Os valores dos livros também têm sido avaliados caso a caso. Os seminovos e usados têm uma regra geral de não serem vendidos por mais de R$ 10. Os clientes que têm contato pelo WhatsApp, ainda, contam com promoções semanais, em descontos que vão de 20% a 85%. Esses diferencias chamaram atenção não somente de moradores de Barra do Ribeiro, mas também de Porto Alegre, Guaíba e outras cidades da região.
— Viramos uma atração turística por aqui, porque temos essa preocupação de democratizar a leitura. Tenho clientes que pedalam cinco quilômetros para comprar livros e gente que vem de sítios adquirir coleções completas — comemora Souza.
Para o futuro, com o fim da pandemia, a ideia é promover ainda mais interações com o público. Há um projeto de abrir uma cafeteria no local, assim como a realização de contação de histórias infantis para a criançada das escolas da região.
A paixão pelos livros também fala alto na mídia local, com Souza fazendo participações semanais em um programa de uma rádio da cidade dando dicas de leitura.
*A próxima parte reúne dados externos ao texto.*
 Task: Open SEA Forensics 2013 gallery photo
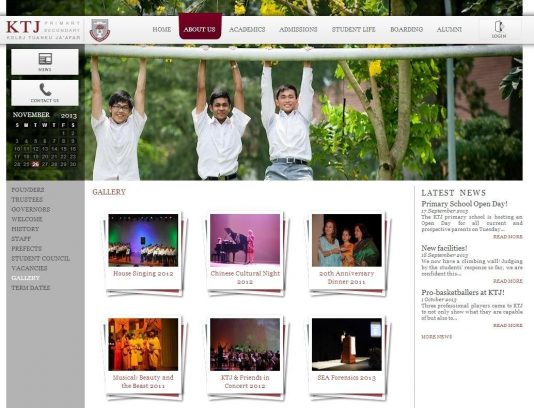(347, 344)
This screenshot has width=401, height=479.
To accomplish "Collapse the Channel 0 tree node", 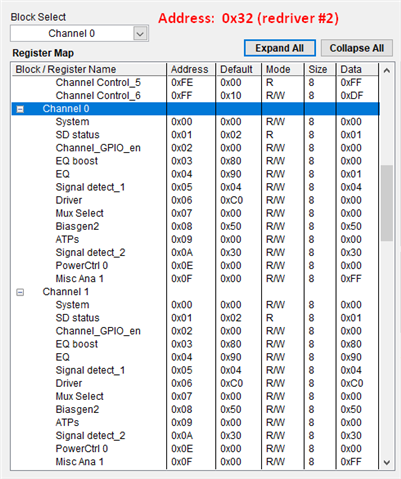I will coord(20,109).
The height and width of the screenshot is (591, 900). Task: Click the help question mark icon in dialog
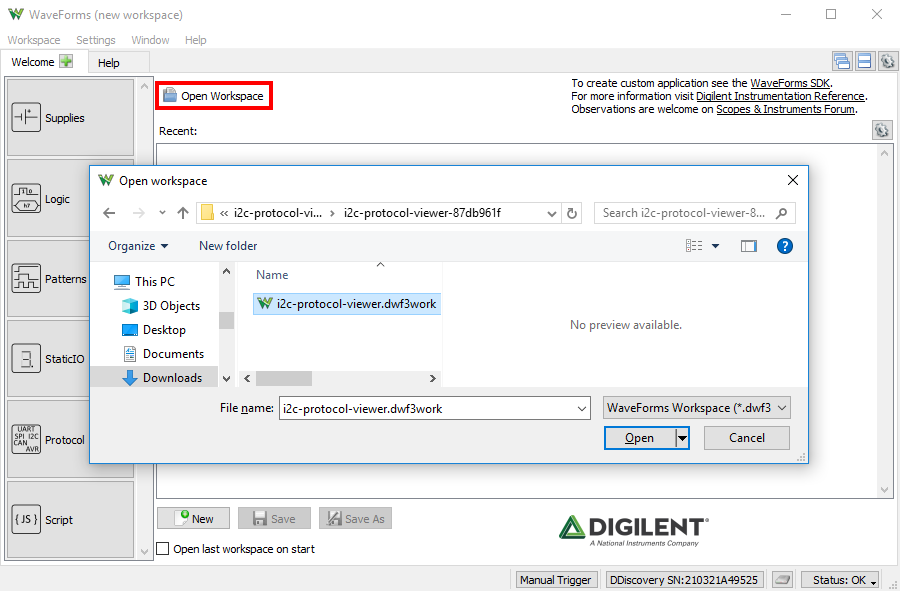pos(785,246)
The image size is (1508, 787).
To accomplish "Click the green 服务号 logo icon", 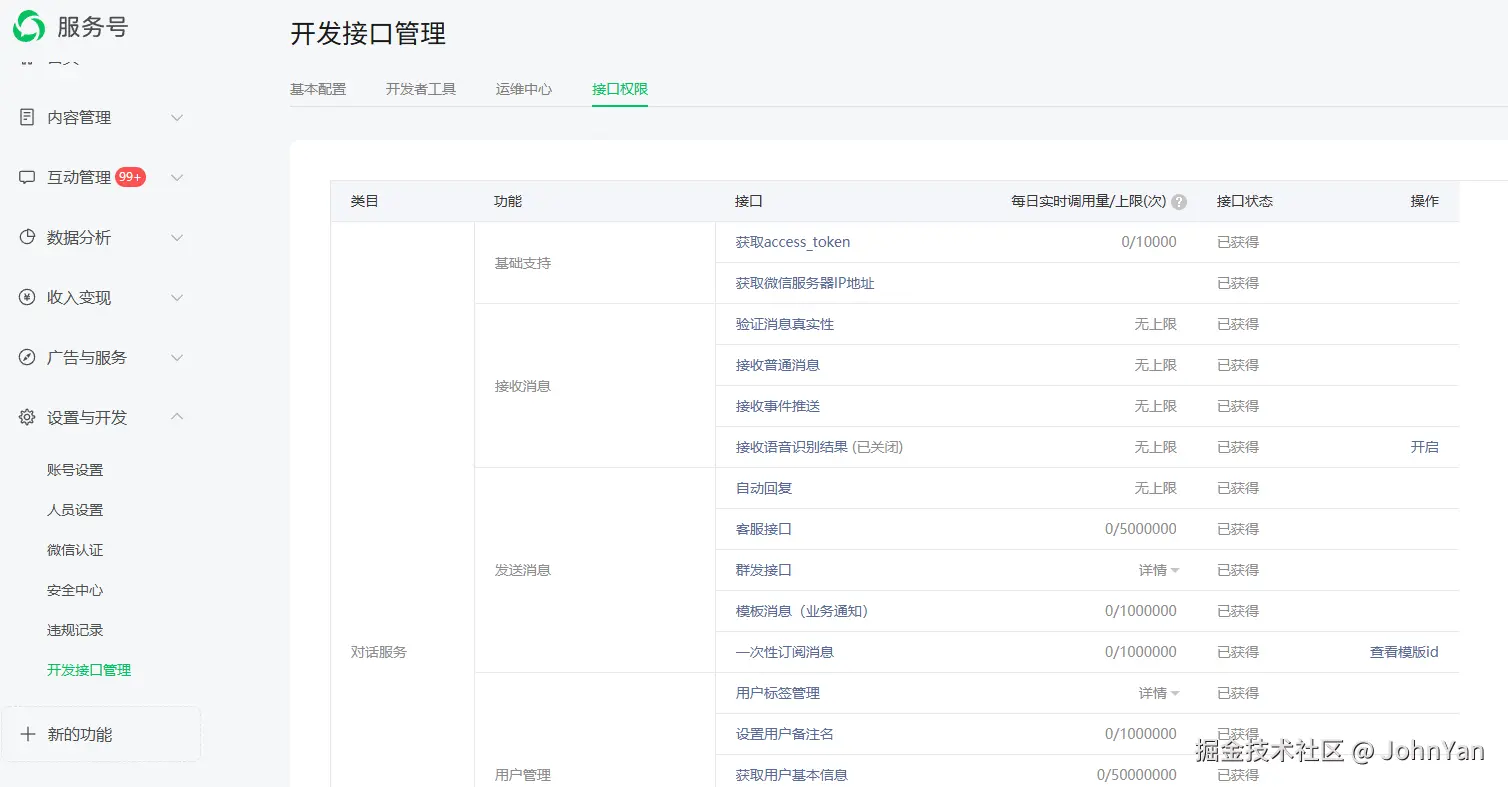I will coord(28,27).
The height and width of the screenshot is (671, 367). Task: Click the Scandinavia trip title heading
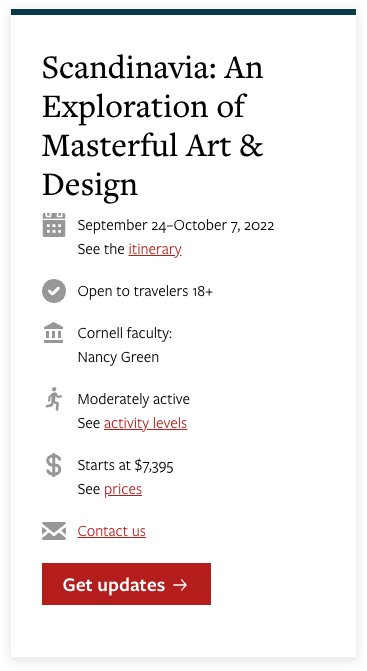pos(153,126)
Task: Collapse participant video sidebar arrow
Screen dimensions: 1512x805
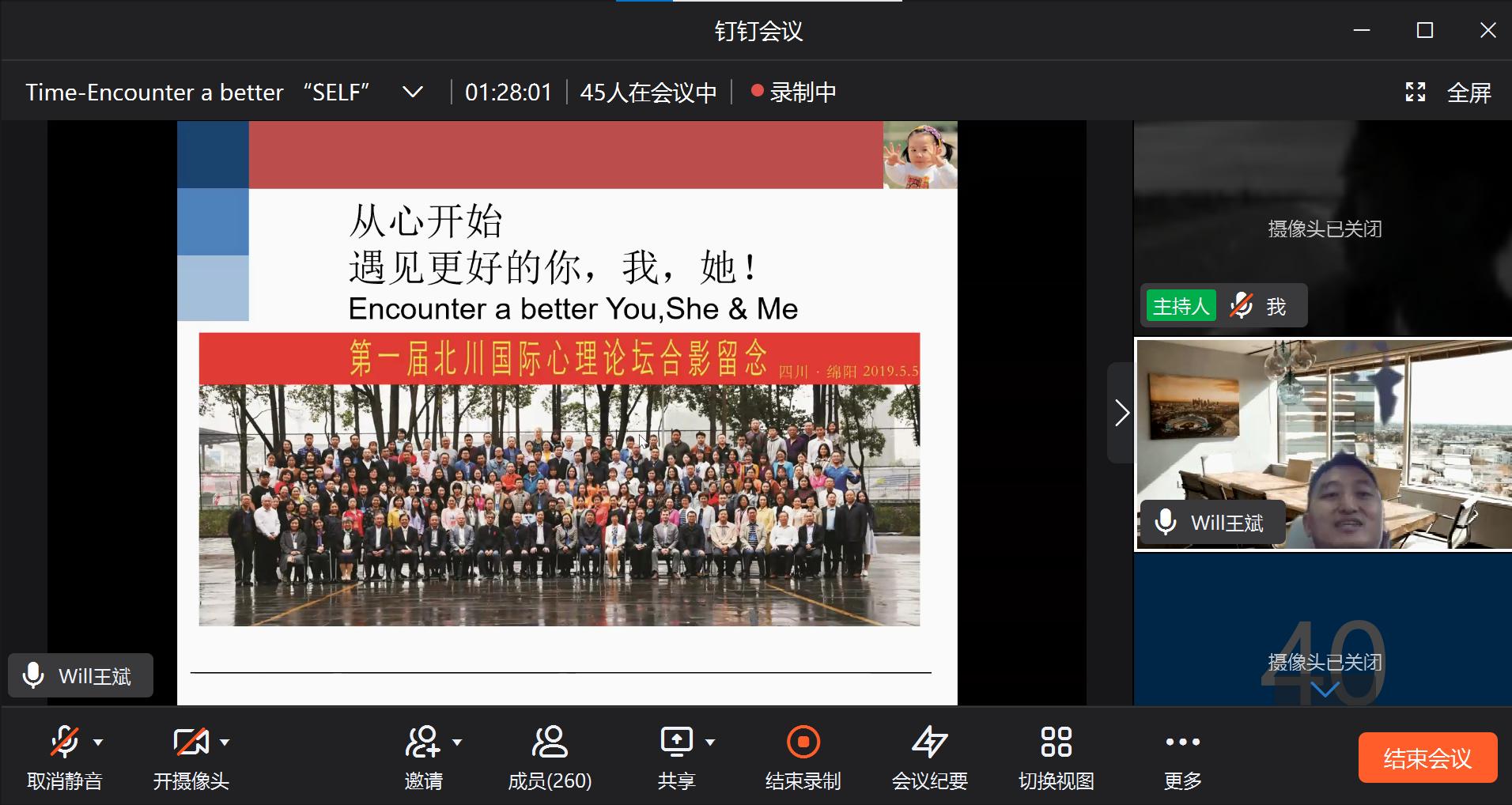Action: [x=1121, y=413]
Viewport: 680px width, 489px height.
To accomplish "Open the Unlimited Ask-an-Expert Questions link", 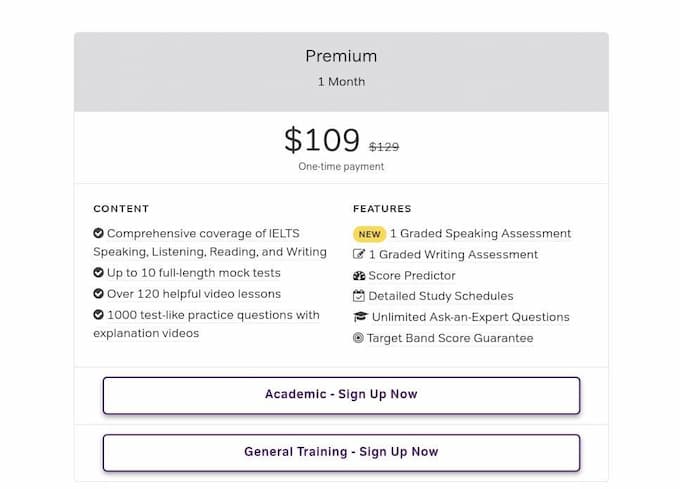I will tap(471, 317).
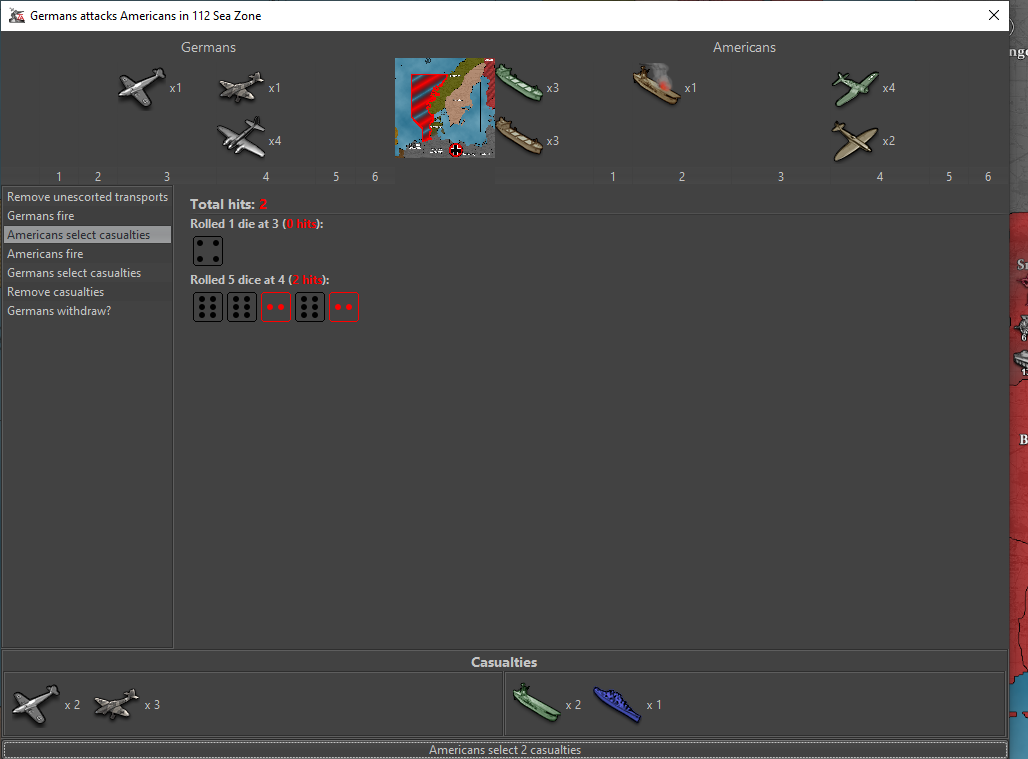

— Eu sempre digo que os livros são meus melhores amigos, porque sempre estiveram juntos comigo em momentos bons e ruins. A leitura liberta e dá asas, então faço questão de levar esse impacto que tive para as outras pessoas — reforça Souza.
Aventura familiar
Casados há 13 anos, a história de Diego e Rafaela começou muito antes de pisarem no município de 13 mil habitantes. Ele, estudante de Educação Física, vivia em Lages (SC) e acabou vindo para Porto Alegre, terra natal dela, para um congresso da universidade. Em Rafaela, formada em Fisioterapia, ele encontrou sua paixão em comum por livros.
A história deu tão certo que, depois de formado, decidiu vir morar na Capital com ela. Enquanto se dedicavam às suas profissões, os dois tinham um trato para a aposentadoria: abririam uma livraria.
No fim do ano passado, no entanto, Diego, Rafaela e as filhas Helena, 9, e Juliana, 4, acabaram se mudando para Barra do Ribeiro para ficar mais próximo dos pais dela. A intenção era abrir um estúdio de atividades físicas, mas o negócio teve que ser abandonado, visto que Rafaela e a filha mais velha do casal pertencem ao grupo de risco da covid-19. Com um espaço de 20 metros quadrados anexo à casa em que vivem, o plano da livraria foi antecipado.
Na hora de criar o nome, Rafaela e Helena interviram. Por serem apaixonadas por Harry Potter, sugeriram a Diego que o nome fosse ligado ao universo mágico - que também se tornou uma paixão do administrador após a esposa insistir que ele lesse os livros de J.K. Rowling. Na trama, o Beco Diagonal é uma rua escondida em Londres onde bruxos podem comprar ingredientes para suas poções e outros produtos mágicos.
— Queríamos um nome em português e a Helena sugeriu, porque ela adora. Mesmo com 9 anos, ela sugere, explica, fundamenta ideias, é a nossa Hermione mesmo, às vezes até peço para ela diminuir o ritmo com as ideias porque ela fala demais igual a ela (risos) — brinca Souza, fazendo referência à melhor amiga de Potter na série mágica.
Como a primeira livraria em mais de cinco anos na cidade, o líder do negócio acredita que o espírito de coletividade e diversidade ajudaram no sucesso.
— Tenho amigos que começaram a ler por minha insistência e aqui em Barra do Ribeiro vemos um gaúcho de bombacha conversando tranquilamente com alguém tatuado, por exemplo. As pessoas não se julgam, estão sempre respeitando. É legal ver essa diversidade e pluralidade das pessoas, como vemos nos livros — finaliza Souza.